# [Information supplied]
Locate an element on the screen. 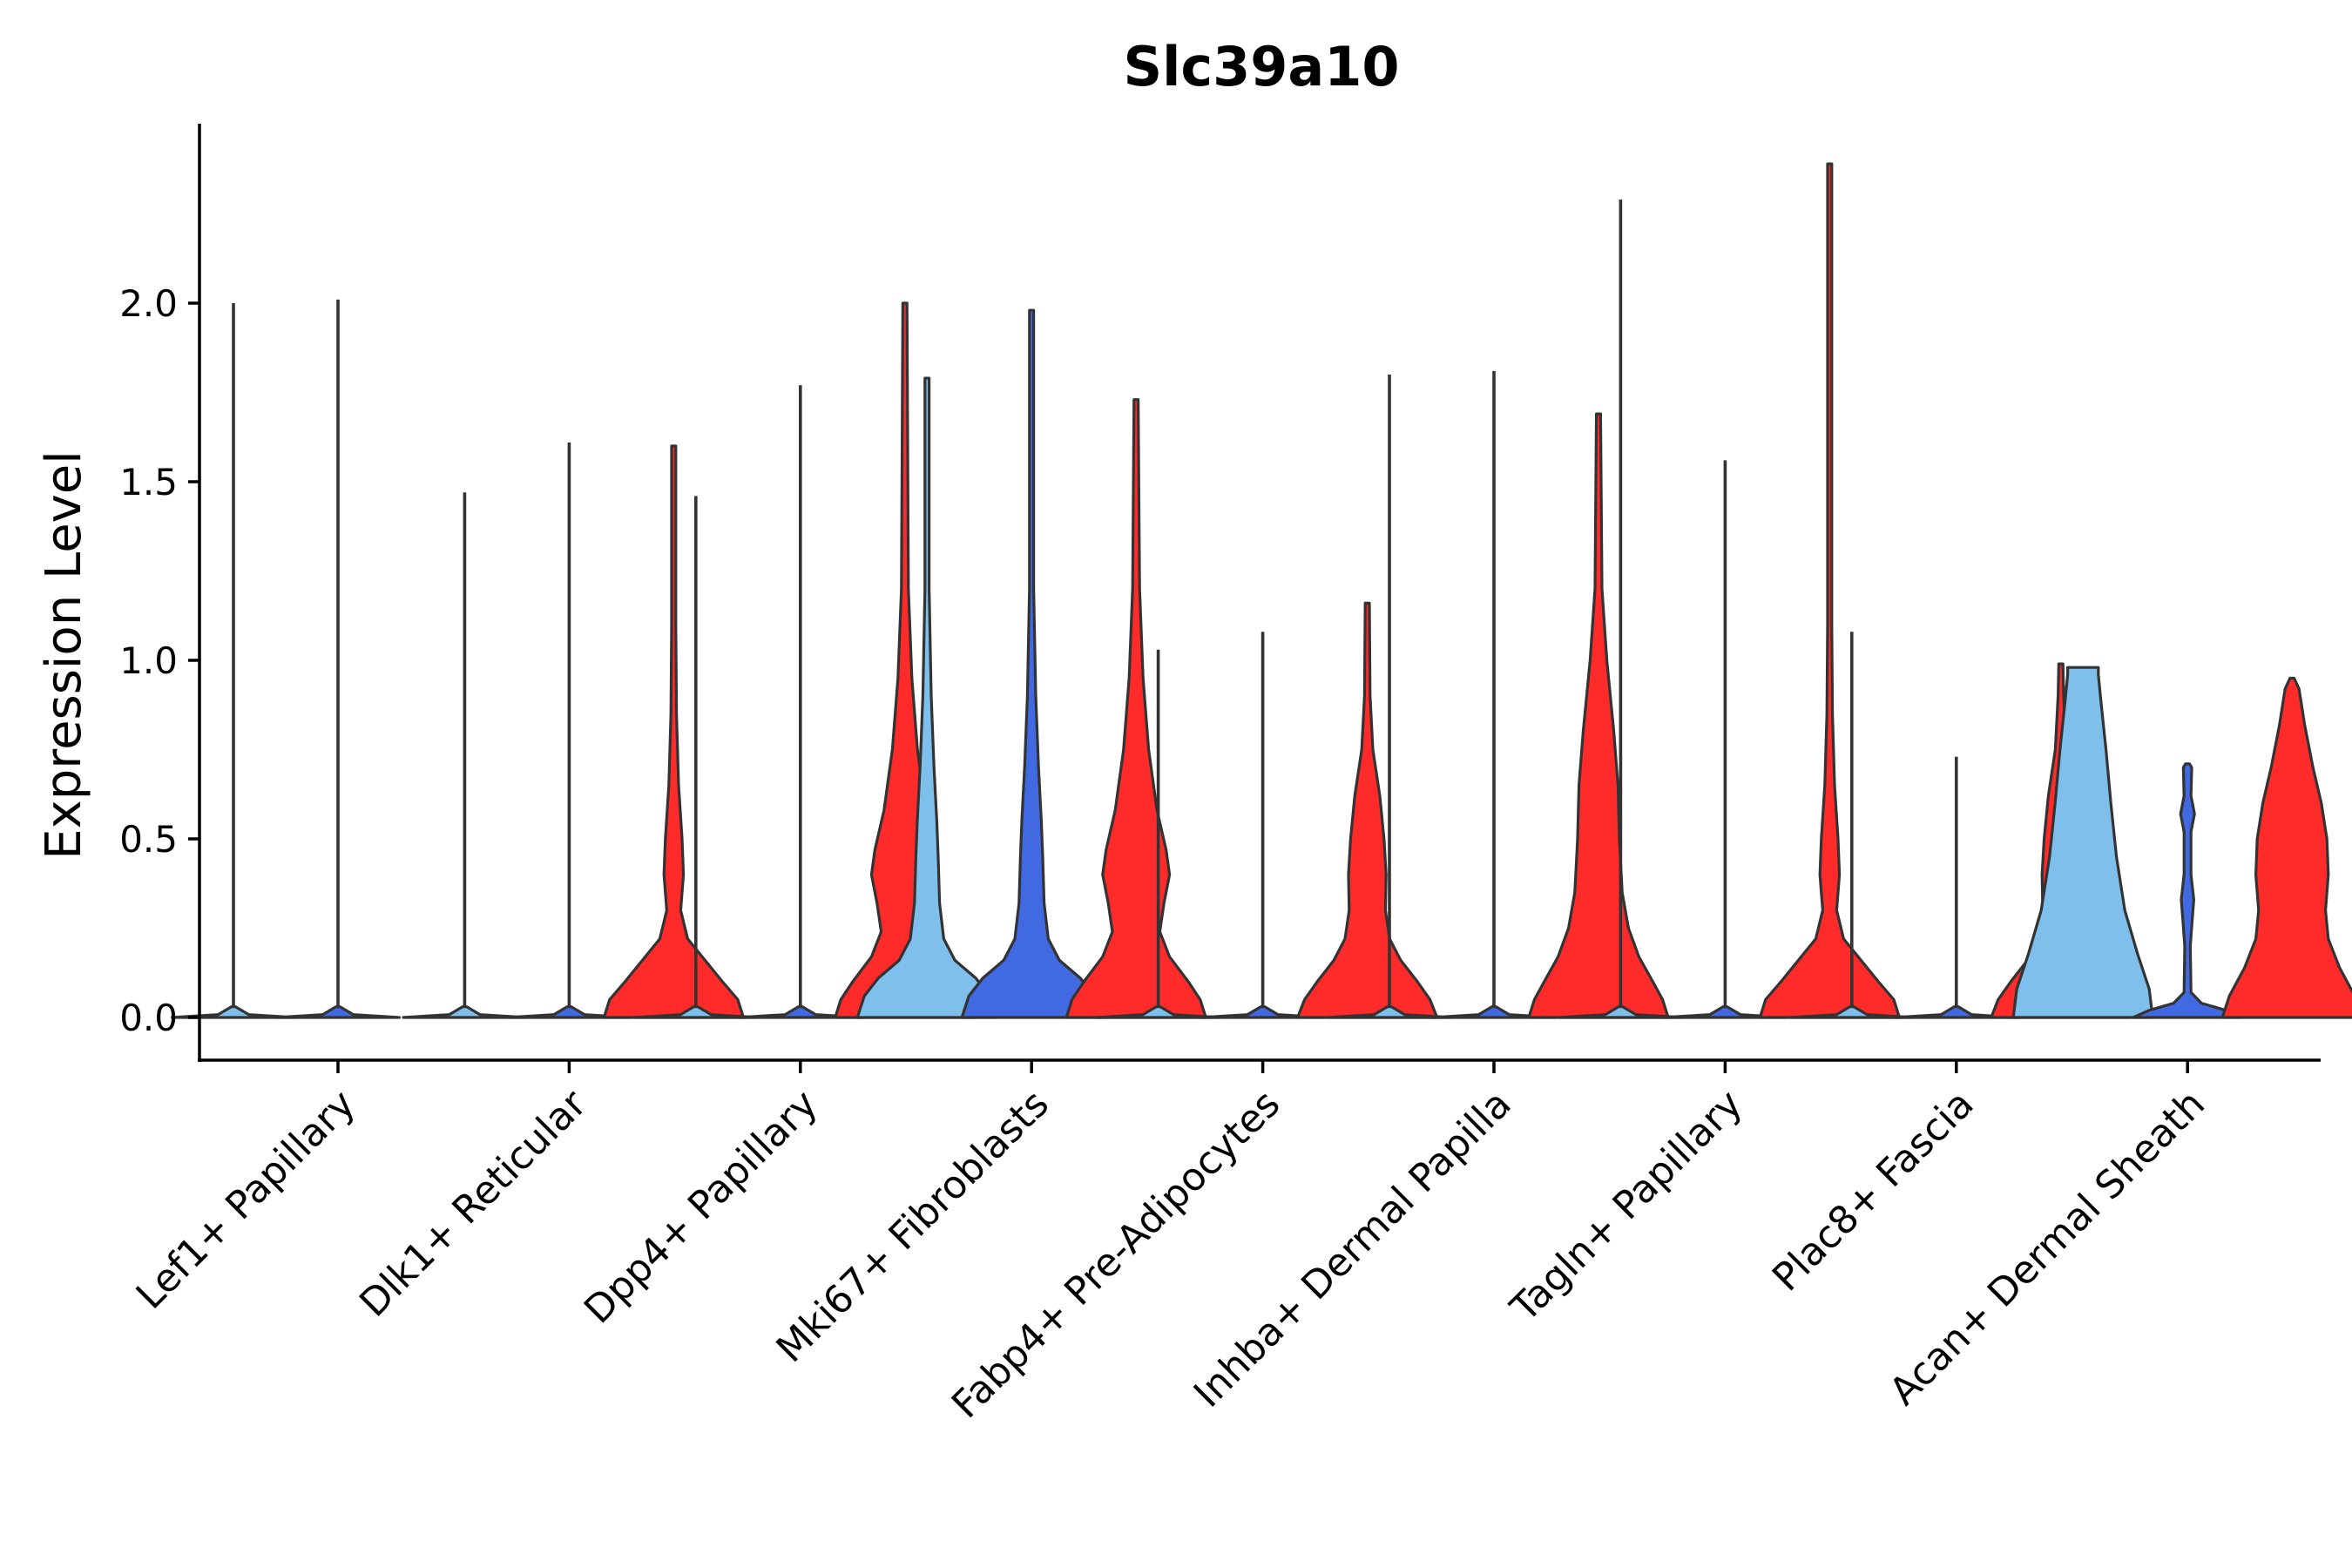 The image size is (2352, 1568). y-tick-label: 0.5 is located at coordinates (148, 840).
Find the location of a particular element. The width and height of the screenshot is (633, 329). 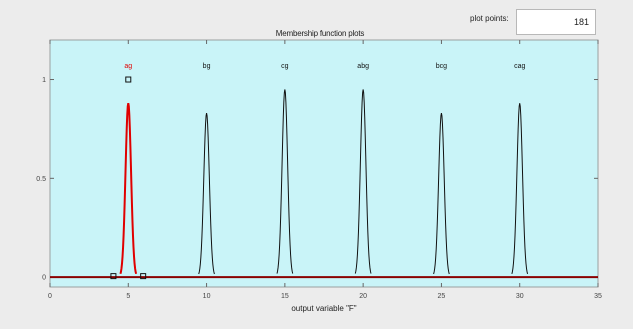

mf-curve-cg is located at coordinates (285, 182).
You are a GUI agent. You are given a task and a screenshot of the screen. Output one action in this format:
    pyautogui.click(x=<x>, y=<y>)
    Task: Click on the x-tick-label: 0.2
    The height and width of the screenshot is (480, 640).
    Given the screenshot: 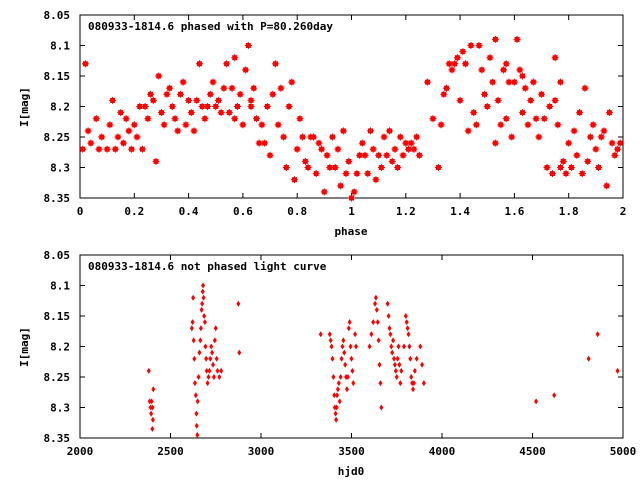 What is the action you would take?
    pyautogui.click(x=134, y=212)
    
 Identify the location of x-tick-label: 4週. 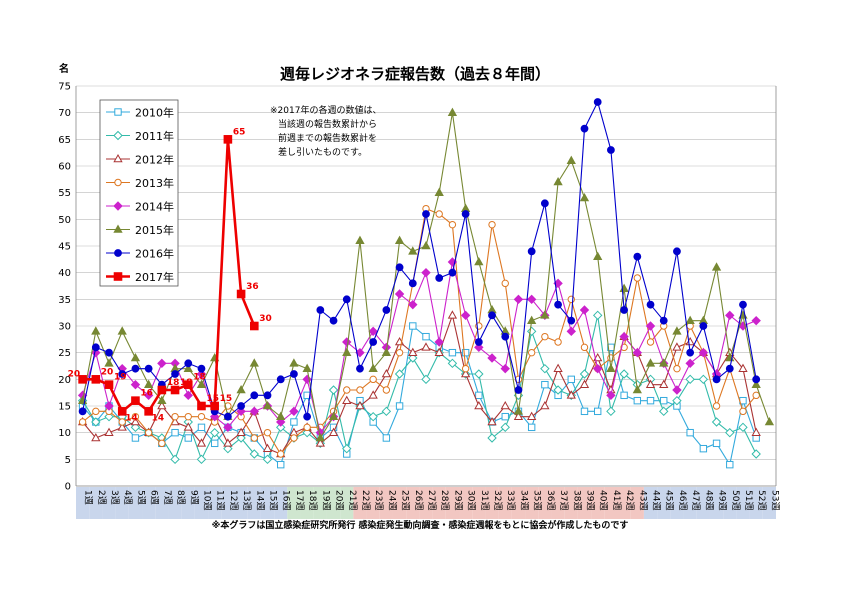
(128, 498).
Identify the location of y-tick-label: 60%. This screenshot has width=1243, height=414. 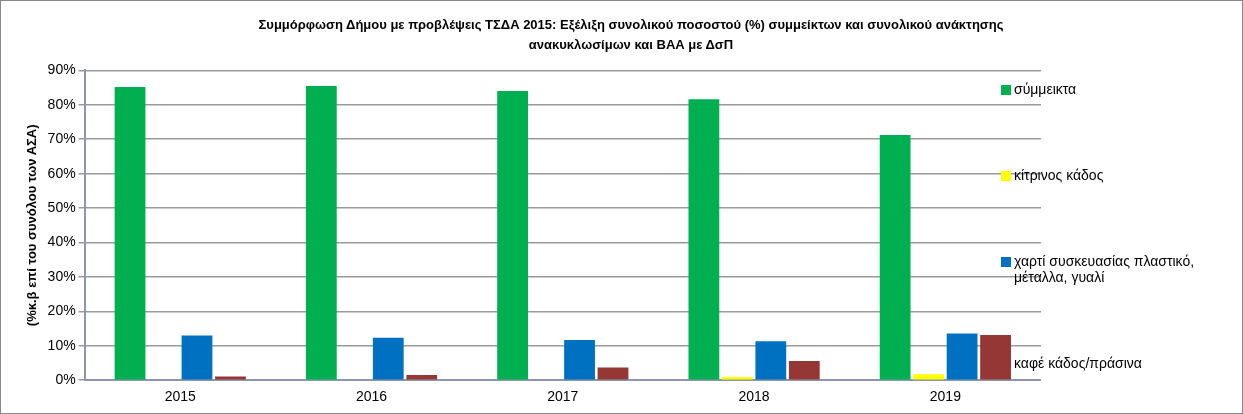
(62, 172).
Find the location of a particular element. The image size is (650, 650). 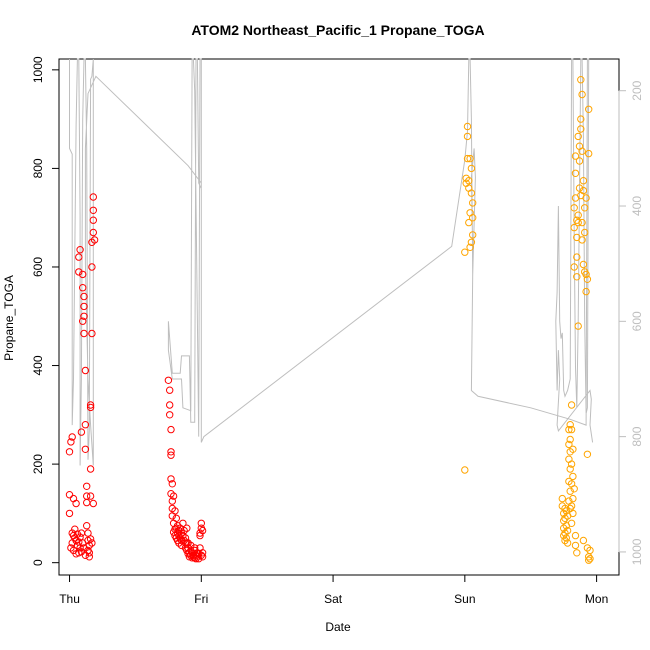

x-tick-label: Mon is located at coordinates (596, 599).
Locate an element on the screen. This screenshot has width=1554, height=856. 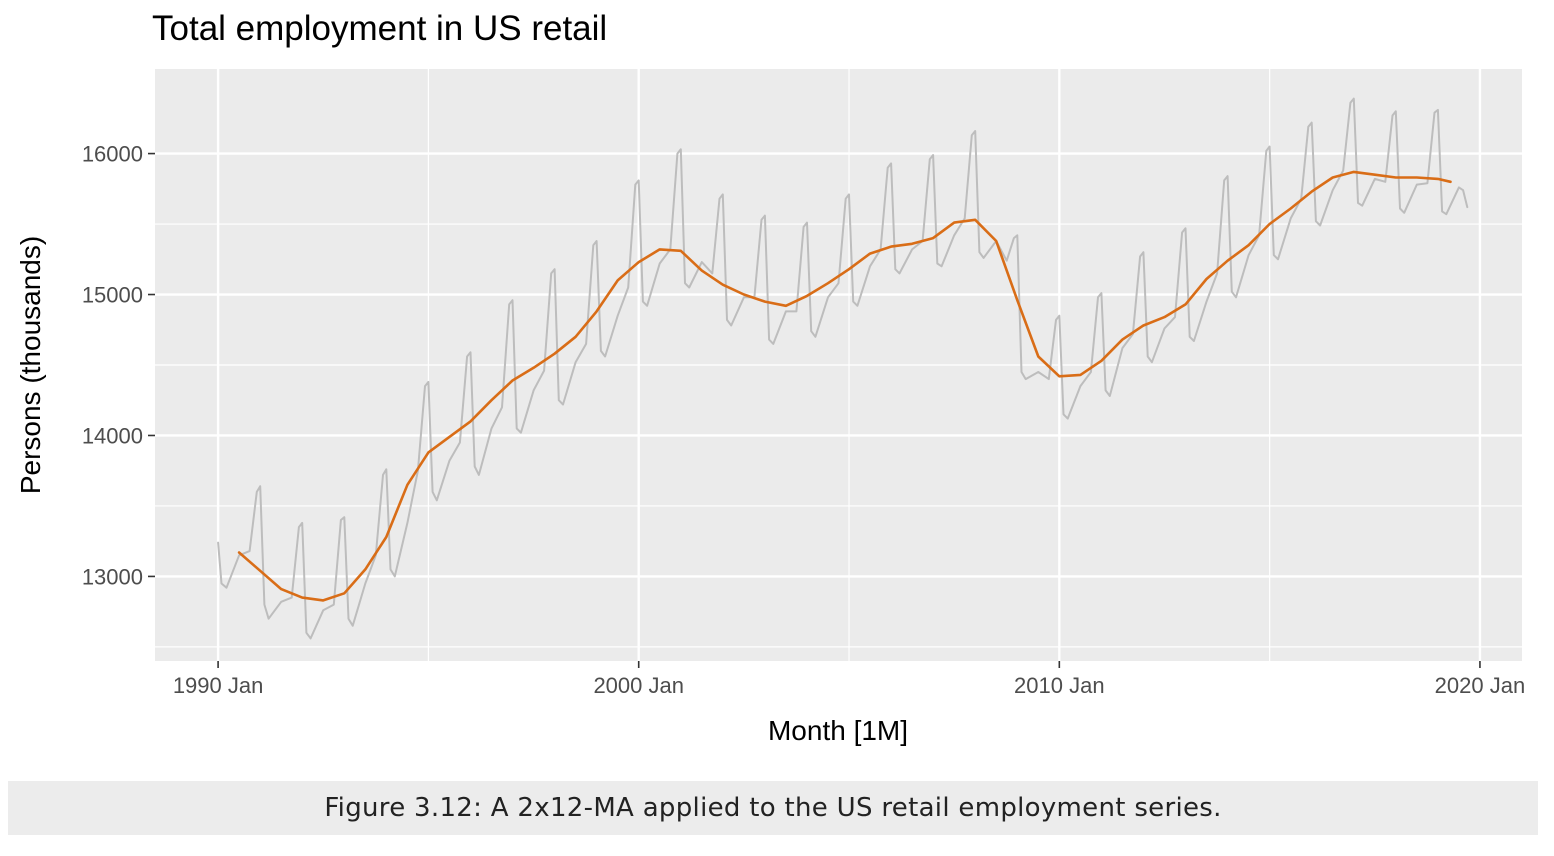
y-axis-label: Persons (thousands) is located at coordinates (30, 365).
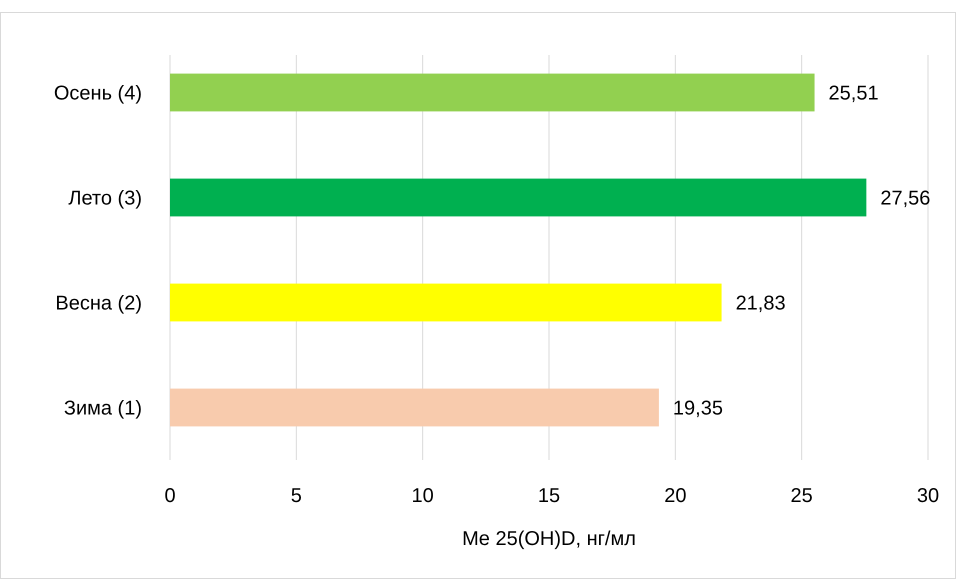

# [What the task requires]
Reproduce the records verbatim, starting with the line that contains "Locate an element on the screen. This" and continuing through the end of the records, and leave out the pictures.

# [Final answer]
Locate an element on the screen. This screenshot has width=1554, height=856. 
y-axis-label: Persons (thousands) is located at coordinates (30, 365).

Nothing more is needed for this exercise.